Saturn is nearly as large as Jupiter, being 79,000 miles in diameter; around this stupendous globe are two magnificent rings, situated in the plane of the equator, and concentric with the planet and with each other. The inner edge of the interior ring is several thousand miles distant from the surface of the planet, and consequently has no contact or connection with it. From the inner to the outer edge of the interior ring, or its breadth, is nearly equal to its distance from the planet. The interval between the interior and exterior rings is 1791 miles. From the inner to the outer edge of the exterior ring, or its breadth, is over 10,000 miles. The thickness of these rings cannot exceed 250 miles. These rings have no connection or contact with each other – Let it be understood, that these rings do not encircle the planet in the form of a broad belt or zone, extending several thousand miles each side of the equator, but they encircle that globe in the plane of its equator with their edges directed towards its centre. The dimensions of this extraordinary appendage, as calculated from Professor Straue’s micrometric measures, are as follow:
Exterior diameter of exterior ring,                              176,418
Interior         do                 do                                          155,272
Breadth of                         do                                             10,573
Exterior diameter of interior ring                                151,690
Interior          do                do                                           117,339
Breadth of                         do                                              17,175
Equatorial diameter of the planet                                  79,160
Interval between the planet and the interior ring      19,090
Interval between the rings,                                                1,791
Thickness of the rings not exceeding                                 250

It will be perceived that the thickness of the rings is incomparably smaller than their breadth.—From recent observations it is believed, that the rings are not only double, but that they are separated by four, and, as some observers declare, by six divisions.
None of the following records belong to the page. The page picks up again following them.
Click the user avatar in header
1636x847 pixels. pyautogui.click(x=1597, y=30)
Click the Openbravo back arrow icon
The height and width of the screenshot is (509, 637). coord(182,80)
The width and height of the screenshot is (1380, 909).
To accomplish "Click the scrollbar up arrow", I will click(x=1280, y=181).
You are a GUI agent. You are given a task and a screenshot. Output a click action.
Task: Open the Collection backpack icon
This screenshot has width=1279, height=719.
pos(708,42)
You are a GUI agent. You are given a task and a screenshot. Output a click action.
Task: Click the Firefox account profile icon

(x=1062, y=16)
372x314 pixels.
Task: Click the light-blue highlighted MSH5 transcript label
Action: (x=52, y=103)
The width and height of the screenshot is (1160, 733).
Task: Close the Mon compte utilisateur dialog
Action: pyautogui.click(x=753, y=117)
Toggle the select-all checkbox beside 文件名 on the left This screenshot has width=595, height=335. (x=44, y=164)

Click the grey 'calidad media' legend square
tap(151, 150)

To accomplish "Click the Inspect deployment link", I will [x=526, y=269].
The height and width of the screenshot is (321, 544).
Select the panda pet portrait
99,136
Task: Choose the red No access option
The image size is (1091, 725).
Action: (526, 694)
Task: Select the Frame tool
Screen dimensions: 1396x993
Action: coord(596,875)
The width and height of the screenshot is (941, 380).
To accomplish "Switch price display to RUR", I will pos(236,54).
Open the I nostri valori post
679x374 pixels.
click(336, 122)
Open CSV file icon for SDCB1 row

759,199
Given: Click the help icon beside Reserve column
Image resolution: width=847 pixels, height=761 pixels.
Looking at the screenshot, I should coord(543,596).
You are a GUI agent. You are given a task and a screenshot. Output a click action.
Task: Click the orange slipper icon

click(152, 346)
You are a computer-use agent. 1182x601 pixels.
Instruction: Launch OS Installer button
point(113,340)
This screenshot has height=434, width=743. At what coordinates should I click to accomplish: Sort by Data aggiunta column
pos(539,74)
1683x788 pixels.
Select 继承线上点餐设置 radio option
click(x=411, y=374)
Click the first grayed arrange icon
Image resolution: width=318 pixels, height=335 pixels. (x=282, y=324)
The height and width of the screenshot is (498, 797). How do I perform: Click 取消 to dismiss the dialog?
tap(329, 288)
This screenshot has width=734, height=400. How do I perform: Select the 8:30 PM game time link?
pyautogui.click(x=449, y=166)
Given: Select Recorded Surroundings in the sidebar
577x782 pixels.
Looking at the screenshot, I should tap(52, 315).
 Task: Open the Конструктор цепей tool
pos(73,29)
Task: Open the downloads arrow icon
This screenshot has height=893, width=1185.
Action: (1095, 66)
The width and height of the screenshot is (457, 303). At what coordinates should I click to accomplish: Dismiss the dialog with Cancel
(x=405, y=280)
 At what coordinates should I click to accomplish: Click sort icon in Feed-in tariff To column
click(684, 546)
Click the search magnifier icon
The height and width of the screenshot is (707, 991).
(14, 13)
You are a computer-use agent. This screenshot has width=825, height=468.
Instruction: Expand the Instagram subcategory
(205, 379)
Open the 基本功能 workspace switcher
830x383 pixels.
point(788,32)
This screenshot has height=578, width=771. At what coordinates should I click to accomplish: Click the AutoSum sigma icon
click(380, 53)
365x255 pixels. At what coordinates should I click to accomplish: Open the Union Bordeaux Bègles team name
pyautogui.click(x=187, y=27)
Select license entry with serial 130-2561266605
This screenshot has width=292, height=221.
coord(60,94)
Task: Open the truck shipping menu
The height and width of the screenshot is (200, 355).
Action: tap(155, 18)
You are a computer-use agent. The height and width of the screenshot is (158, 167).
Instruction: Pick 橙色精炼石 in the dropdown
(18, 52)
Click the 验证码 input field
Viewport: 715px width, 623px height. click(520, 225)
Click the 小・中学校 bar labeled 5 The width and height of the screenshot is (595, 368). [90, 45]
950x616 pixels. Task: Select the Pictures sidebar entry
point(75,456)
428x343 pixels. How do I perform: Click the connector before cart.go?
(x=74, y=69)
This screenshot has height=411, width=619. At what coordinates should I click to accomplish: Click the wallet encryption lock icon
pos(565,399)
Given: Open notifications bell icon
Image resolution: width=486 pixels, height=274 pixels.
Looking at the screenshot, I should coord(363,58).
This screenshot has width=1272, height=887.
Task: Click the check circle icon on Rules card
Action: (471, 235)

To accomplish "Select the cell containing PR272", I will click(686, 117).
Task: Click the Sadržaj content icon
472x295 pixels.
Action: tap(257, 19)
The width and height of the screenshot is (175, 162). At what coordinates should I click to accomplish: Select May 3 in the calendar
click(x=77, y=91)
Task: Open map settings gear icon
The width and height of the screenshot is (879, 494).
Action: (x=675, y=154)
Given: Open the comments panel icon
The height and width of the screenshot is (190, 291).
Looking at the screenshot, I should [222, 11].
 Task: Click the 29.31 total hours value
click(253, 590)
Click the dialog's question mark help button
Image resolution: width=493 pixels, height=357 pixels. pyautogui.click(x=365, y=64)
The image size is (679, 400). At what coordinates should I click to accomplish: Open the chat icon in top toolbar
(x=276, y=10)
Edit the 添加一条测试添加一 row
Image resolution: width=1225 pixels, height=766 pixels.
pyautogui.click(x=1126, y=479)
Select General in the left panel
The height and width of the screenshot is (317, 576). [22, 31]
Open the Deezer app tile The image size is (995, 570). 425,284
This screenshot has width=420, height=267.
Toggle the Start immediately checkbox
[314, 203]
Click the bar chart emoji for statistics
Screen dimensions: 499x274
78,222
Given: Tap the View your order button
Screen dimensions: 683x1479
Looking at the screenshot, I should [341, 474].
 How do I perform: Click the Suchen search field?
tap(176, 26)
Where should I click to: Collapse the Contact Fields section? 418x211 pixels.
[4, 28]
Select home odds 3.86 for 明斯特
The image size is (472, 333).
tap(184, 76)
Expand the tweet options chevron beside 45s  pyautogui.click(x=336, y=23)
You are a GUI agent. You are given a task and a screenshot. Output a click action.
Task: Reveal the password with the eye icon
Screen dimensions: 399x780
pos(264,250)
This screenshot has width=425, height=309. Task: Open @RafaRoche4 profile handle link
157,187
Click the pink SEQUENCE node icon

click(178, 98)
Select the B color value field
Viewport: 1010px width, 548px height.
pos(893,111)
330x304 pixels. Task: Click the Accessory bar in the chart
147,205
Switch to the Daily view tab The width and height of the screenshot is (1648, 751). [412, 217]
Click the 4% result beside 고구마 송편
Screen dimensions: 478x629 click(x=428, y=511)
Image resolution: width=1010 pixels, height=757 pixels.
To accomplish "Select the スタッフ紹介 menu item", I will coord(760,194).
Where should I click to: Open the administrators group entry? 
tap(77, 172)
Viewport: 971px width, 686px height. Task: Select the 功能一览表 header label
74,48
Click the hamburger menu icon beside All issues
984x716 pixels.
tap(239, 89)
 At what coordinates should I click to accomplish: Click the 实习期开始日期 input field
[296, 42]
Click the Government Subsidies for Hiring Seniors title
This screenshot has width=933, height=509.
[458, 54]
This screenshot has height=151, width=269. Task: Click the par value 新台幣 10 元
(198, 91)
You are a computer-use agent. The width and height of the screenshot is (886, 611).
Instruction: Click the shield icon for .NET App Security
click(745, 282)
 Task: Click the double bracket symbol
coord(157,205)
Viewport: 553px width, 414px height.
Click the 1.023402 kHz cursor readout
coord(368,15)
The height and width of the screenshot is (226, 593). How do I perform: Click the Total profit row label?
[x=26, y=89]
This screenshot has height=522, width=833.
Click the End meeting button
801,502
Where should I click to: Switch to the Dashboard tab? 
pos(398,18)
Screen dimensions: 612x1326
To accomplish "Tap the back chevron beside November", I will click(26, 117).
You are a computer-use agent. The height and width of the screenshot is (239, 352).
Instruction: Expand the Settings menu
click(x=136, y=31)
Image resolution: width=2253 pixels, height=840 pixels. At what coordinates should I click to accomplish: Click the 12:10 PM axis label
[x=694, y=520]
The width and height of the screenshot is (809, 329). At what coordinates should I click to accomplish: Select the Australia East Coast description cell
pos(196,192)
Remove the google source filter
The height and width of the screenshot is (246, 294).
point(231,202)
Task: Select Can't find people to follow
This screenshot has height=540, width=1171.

If these observations can be depended upon, then there must be five, and perhaps seven, rings concentric with each other. The interval between each ring must be exceedingly narrow.

The disc of Saturn appears striped with dark and bright belts, running parallel with its equator.—These belts are broader than those of Jupiter, but the alternations of light and shade are less strongly marked. These belts are, no doubt, produced by a similar cause to that operating upon Jupiter, being the results of the great atmospheric currents, arising from the difference of temperature in different latitudes, and greatly modified in their direction and velocity by the swift rotation of that planet upon its axis.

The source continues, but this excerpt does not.